While globalization and digitalization have increased the risk of violations that affect thousands of consumers, several EU member states — including Austria — do not yet offer class action lawsuits. The EU Commission has therefore proposed a draft directive to allow representative actions for the protection of collective interests of consumers as part of its “New Deal for Consumers.”
According to the draft directive, a “qualified entity” can bring an action against a company that breached specific EU legislation (currently a list of 59 consumer protection laws) and thereby damaged or may damage the collective interests of consumers. Consumers are not entitled to file such a claim, nor be involved in the proceedings. This corresponds with the rules for representative actions already existing in Austria, which can only be brought by a few organizations (e.g. the Chamber of Labor and the Austrian Consumers Association). The number of such authorized entities will likely increase: in addition to consumer protection groups and independent public bodies, other organizations – including ad hoc bodies specially organized for specific actions – may request designation and registration as a “qualified entity” by a member state. The directive lays out certain minimum criteria: the organization must be properly established, not be for profit, and have a legitimate interest in ensuring compliance with the relevant EU law.
If the qualified entity files for damages, it has to prove adequate financial capacity and disclose the origin of its funding to the court or administrative authority. Third-party funders must neither influence decisions regarding the representative action nor use the action to move against competitors. If it cannot be guaranteed that the funding complies with the regulations, the qualified entity may be ordered to refuse the funds, or its right to institute proceedings may be denied. This requires member states to determine which court or administrative authority should register and control the qualified entities and to institute procedures to authorize and supervise the qualified entities, bearing in mind that these tasks (especially the monitoring of the funding and the independence of these entities) are complex and will require significant human and technical resources. So far, third-party funding is not regulated in Austria, so introducing basic safeguards as foreseen in the draft directive would be a first good step.
Although up to now organizations have only been able to file for injunctive relief, in the future they would be able to seek redress for consumers, such as compensation, price reduction, contract termination, or repayment of the purchase price, which would eliminate the need for consumers to first transfer their claims to the organization. In addition, a special form of punitive damages would be introduced: if the losses suffered by consumers are so small that it is disproportionate or not practicable to identify and compensate each individual, the compensation to be paid by the convicted trader should be directed to a public purpose with a consumer protection service. To prevent abuse, it will be necessary to regulate precisely the “public purpose” and how the proper use of the redress is verified.

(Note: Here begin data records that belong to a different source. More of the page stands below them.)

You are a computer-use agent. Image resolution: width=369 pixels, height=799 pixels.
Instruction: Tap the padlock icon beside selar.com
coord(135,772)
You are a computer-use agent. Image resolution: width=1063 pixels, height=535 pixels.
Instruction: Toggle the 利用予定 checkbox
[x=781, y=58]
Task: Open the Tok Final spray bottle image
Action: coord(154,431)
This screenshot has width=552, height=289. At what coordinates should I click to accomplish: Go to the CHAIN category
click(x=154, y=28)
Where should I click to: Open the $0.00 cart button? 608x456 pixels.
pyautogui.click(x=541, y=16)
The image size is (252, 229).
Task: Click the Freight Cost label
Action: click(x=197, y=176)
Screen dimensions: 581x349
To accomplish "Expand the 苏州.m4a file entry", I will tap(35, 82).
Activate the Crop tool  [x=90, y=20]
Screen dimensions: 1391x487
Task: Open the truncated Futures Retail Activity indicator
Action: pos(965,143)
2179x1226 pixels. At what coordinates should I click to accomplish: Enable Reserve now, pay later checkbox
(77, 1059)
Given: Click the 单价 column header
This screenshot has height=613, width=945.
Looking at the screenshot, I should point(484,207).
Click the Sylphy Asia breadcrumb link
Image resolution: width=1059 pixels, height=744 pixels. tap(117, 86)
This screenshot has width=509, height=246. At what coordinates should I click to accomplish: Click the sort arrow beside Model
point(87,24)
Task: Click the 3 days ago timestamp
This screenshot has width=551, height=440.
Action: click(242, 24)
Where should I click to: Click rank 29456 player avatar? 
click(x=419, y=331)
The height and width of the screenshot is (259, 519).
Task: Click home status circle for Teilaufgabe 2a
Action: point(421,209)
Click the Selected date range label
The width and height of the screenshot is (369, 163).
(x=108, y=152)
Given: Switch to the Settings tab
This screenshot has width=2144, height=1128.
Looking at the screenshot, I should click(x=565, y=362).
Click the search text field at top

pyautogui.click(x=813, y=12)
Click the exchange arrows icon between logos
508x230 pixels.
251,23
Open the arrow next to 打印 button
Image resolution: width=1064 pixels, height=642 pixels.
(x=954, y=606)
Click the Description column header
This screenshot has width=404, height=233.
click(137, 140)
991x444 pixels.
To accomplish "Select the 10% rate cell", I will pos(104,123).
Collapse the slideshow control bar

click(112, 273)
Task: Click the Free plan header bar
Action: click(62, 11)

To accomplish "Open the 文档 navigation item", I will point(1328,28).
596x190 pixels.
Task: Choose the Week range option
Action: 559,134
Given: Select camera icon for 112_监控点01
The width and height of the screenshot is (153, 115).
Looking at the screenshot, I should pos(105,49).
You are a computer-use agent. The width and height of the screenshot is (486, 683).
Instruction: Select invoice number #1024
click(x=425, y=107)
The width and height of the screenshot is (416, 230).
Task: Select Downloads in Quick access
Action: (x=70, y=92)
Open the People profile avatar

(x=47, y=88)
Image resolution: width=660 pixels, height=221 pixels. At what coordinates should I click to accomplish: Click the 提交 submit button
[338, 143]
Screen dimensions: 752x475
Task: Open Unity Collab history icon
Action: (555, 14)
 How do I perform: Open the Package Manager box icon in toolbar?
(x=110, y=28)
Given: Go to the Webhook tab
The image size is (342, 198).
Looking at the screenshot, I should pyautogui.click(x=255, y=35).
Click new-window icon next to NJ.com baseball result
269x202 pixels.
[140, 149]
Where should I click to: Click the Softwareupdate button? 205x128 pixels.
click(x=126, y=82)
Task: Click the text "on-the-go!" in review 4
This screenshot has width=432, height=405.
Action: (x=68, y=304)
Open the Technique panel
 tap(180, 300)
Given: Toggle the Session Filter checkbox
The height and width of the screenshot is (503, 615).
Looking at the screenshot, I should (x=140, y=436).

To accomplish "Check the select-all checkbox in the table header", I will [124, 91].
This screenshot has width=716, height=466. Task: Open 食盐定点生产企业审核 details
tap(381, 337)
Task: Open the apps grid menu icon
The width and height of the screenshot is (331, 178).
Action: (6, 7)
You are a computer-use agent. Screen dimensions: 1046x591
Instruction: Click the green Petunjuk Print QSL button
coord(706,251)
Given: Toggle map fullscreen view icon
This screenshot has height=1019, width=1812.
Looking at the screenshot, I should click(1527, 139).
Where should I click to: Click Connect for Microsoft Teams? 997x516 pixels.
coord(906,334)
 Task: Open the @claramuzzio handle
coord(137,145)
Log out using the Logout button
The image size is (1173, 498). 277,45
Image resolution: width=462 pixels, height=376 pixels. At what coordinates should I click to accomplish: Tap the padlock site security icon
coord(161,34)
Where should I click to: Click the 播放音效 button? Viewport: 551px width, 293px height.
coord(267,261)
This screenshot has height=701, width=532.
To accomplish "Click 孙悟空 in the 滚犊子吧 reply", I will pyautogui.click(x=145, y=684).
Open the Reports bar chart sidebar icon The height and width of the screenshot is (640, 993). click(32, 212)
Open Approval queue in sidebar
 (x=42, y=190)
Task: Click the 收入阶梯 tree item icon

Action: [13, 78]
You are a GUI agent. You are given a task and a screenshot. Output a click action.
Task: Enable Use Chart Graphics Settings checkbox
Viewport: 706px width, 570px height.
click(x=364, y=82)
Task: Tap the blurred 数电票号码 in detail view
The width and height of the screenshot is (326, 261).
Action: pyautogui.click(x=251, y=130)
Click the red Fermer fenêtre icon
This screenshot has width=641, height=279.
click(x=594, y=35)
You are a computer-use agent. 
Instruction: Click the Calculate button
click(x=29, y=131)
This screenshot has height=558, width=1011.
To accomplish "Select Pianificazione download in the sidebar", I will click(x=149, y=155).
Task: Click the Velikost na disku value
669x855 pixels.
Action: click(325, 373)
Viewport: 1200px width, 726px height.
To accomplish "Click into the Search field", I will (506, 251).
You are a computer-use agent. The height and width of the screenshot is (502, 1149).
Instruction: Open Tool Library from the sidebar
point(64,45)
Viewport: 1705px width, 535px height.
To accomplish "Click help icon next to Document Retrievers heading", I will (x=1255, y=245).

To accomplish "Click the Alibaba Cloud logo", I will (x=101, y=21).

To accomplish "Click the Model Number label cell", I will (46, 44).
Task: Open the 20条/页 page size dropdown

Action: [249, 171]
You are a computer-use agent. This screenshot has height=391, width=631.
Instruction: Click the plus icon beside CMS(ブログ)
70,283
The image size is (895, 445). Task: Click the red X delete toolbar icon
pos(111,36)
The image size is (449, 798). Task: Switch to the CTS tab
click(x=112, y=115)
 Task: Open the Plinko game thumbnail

In redress proceedings, the court would have the right to “invite” the qualified entity and the trader to reach a settlement, which would then be scrutinized with regard to legality and fairness by the court. This institutionalized settlement procedure would be another novelty for Austria.
Traders may be required to submit evidence, which would not have to be specified by the qualified entity: it would be sufficient to indicate that the evidence lies within the trader’s control. The introduction of such disclosure/discovery orders into Austrian law will require careful balancing of interests, clear principles for ascertaining whether a request for disclosure is justified or excessive, and care to ensure that sensitive information is appropriately protected (e.g. trade secrets and consumer data, the use of which should be limited to the purposes of the respective collective action).
Regulating the provision of information to consumers to ensure that they are aware of the action and its outcome would be extremely important. Consumers may then either claim the compensation they are due, or sue the traders themselves, especially if Austria decides to implement an “opt-in”: Member States can choose whether all customers or only those who give a mandate should be covered by redress orders. In any case, a new Austrian law will have to provide that an action brought by a qualified entity interrupts the statute of limitations for affected consumers, who can thus wait for the result without losing their claims.
Implementing the directive would therefore result in many innovations, especially in procedural law. Despite all the criticism, the draft directive has many advantages – especially regarding legal certainty – over the current handling of mass claims in Austria. Therefore, it is to be hoped that Austria would take the opportunity to introduce collective actions and collective settlements, and to regulate third-party funding – not just with respect to infringements of certain EU provisions, but in general.